小学二年生のころ、スイミングスクールに通っていた。

毎週日曜日、ショッピングセンターの3階。

我が家は共働きで、私はいつもおばあちゃんの家で過ごしていた。

平日、仕事を終えたお母さんは、おばあちゃんの家に私を迎えに来てから家に帰る。そしてすぐに食事の支度や家事を大急ぎでこなす。あっという間に寝る時間。

私は小学生になっても甘えんぼで、お母さんにくっついていたくて仕方がなかった。遊んで欲しくて仕方がなかった。でもお母さんには時間がなかった。

日曜日のスイミングスクールは、お母さんと並んで自転車をこいで行った。

スイミングは好きだけどしんどくて、辛い。

自分の番が来るまではコースの端で水に浸かったまま小休憩。観覧スペースを見上げてお母さんがちゃんと自分を見てくれているかをチェックする。

ハードな練習を終えて、体は爽快感と疲労感で満たされていた。

スイミングの後は、毎回必ず1階に入っているテナントに寄って、コーンバターを注文する。

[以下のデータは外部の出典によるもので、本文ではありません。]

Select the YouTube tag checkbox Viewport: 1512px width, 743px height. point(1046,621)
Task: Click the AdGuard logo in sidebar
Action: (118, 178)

チープな円柱形の紙の容器にプラスチックの蓋がされた300円のコーンバターだ。

喉はカラカラ。お腹もペコペコ。

お母さんは私だけを見て微笑んでいる。

スイミング上がりにお母さんと食べるコーンバターは極上品だった。


大人になっても、あのコーンバターの味が忘れられない。

あの味を求めて、色んなお店でコーンバターを注文した。

違う。

これも違う。

そして気付いた。

あのコーンバターは、あの日あの時限りの本物の極上品だったのだ。


【完】


※実話を小説風に書きました。

カッピーさんの投稿で知り、こちらのイベントに参加させていただきました。今日までらしいです!